Looking back, I would recommend that any young person moving to New York City get themselves one of those part-time jobs in promotions of some kind. It's like New York boot camp, where you have to find your way around using public transit while loaded down with massive amounts of crap, make nice with the mouth-breathing freeloaders that come to free crap like bears to a campsite, and learn to withhold free crap from said bears until they cough up some personal information so your parent company can bombard them with offers for more free crap. It's the circle of life, and it moves us all down the bowels of this great city we call home. You learn pretty quick whether or not you can hack it in New York once you've worked Electric Zoo.

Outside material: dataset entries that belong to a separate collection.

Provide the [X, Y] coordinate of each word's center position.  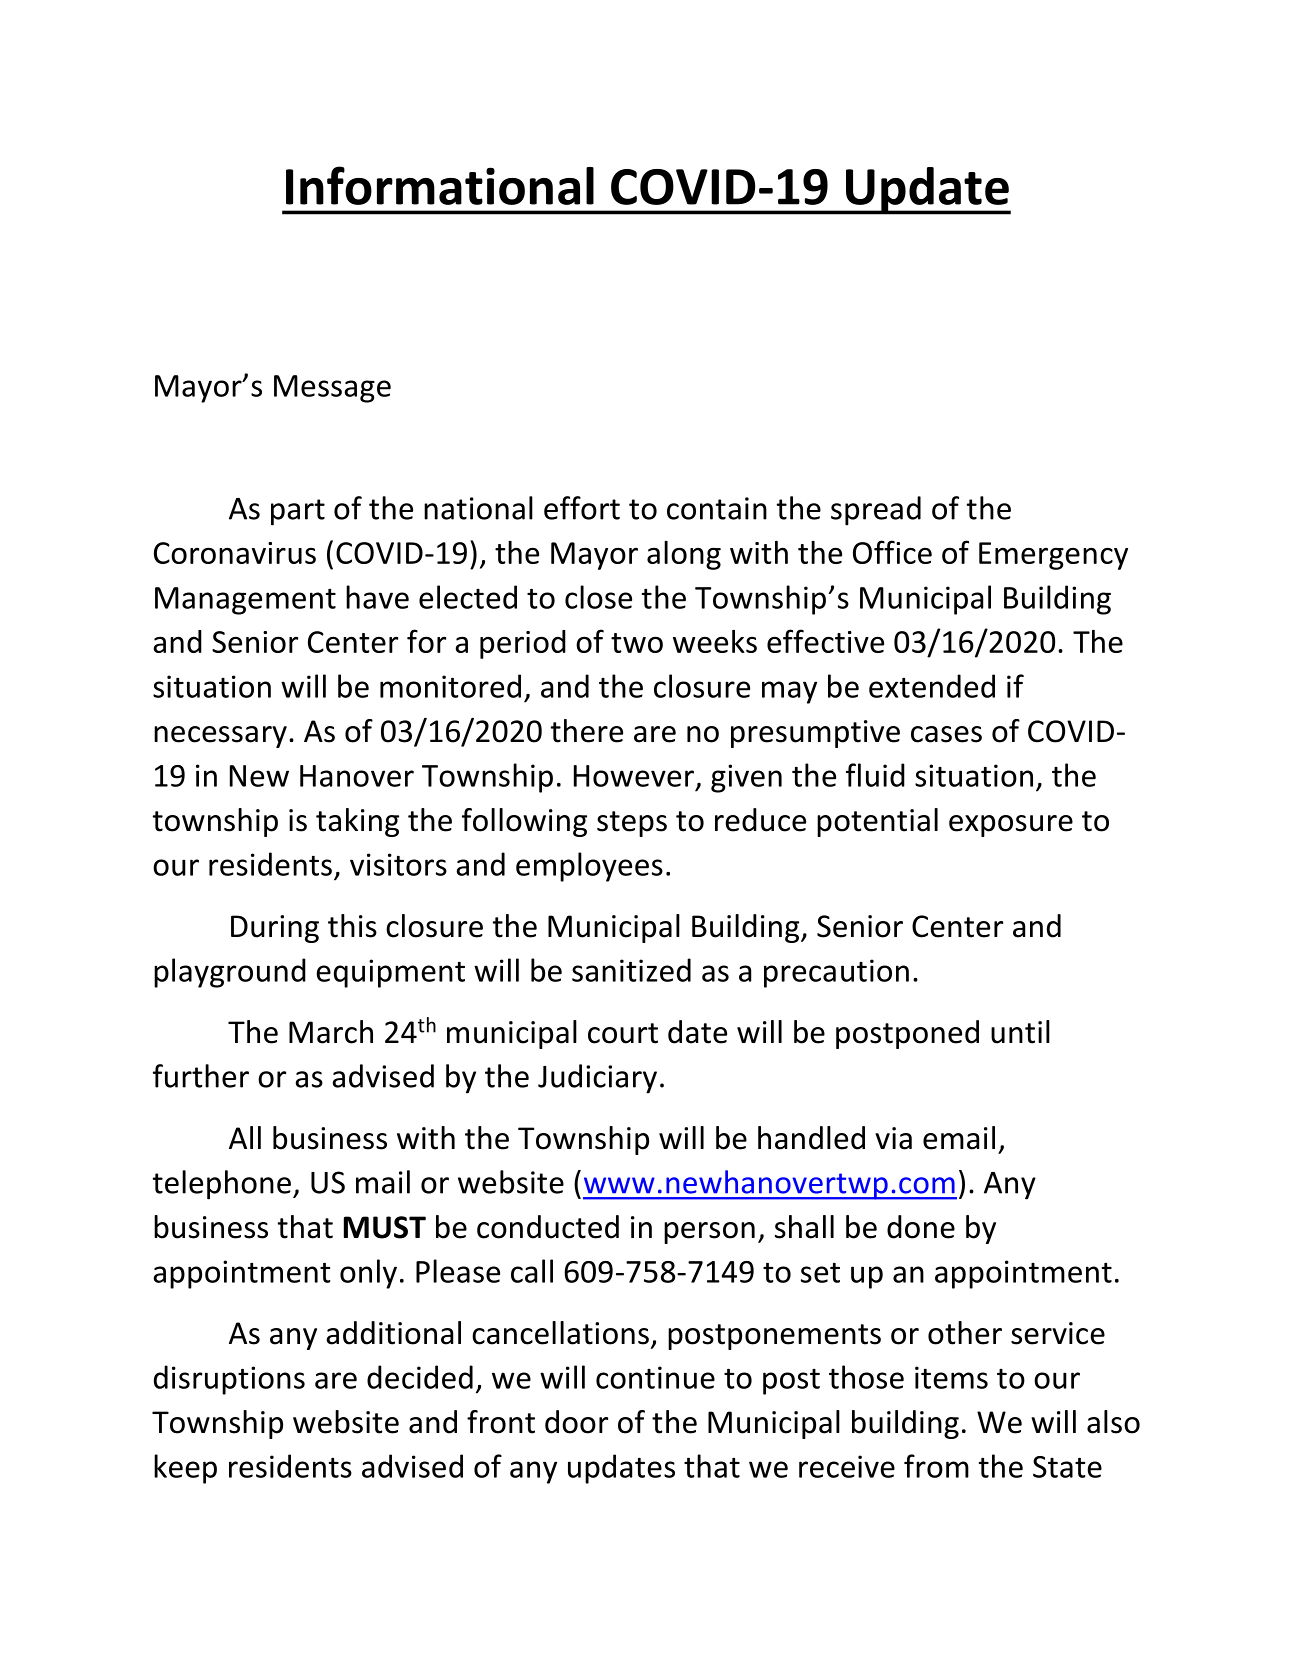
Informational [440, 185]
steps [632, 824]
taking [357, 822]
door [576, 1422]
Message [332, 389]
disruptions [229, 1380]
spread [876, 511]
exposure [1011, 826]
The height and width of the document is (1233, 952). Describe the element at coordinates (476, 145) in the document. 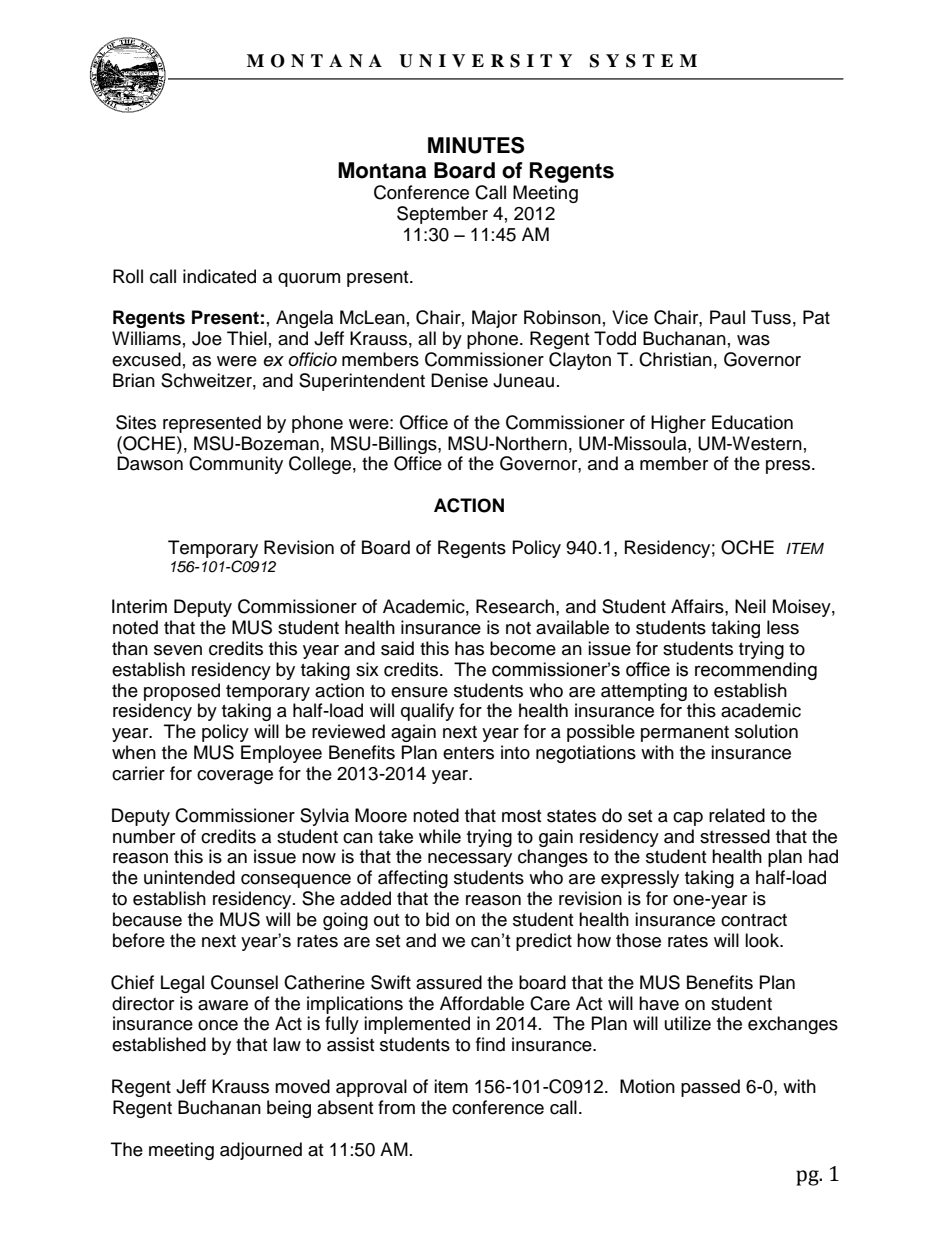

I see `MINUTES` at that location.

All of this is on my mind lately because one of my coworkers recently said good-bye to a young relative who lasted exactly 5 days in New York City before she moved back home. She didn't even make it a week. Poor soul. I can relate. I was so freaked out my first night in New York City that I threw up in a Polish restaurant in Brooklyn Heights. I probably wouldn't have left my room at all if the BF wasn't there to hold my hand and show me around. A lot of credit also goes to my old housemates at 187, who took me to parties at the Tip Top and let me drink with them on their roof. New York is a scary place, and you need nice people to hold your hands while you paddle around in the shallow end, but eventually you need to just dive in there on your own and swim for all your worth.
Shoots, all that talk and I haven't even gotten to the subject of my post, which is a picnic I had with some friends on Governors Island last Saturday. I brought a shower curtain to put under my picnic blanket to protect us from getting swampass, which I feel was pretty clever, and in true Hawaii-style, there was WAY too much food, even with 3 friends showed up unexpectedly and doubled the size of our party. We were ostensibly there to listen to a free classical music concert, but instead of a little Mozart, Vivaldi, Handel and we'll call it a day, the orchestra played with minimalist, experimental composition from 1964 that the program described as "an undulating wall of sound." In my opinion, that phrase should only be used in a bedroom context. We listened for about 10 minutes before we completely tuned it out and talked about cheese. Apparently you're supposed to treat cheese like a live cat, and not put it in a body bag and stick it in the fridge.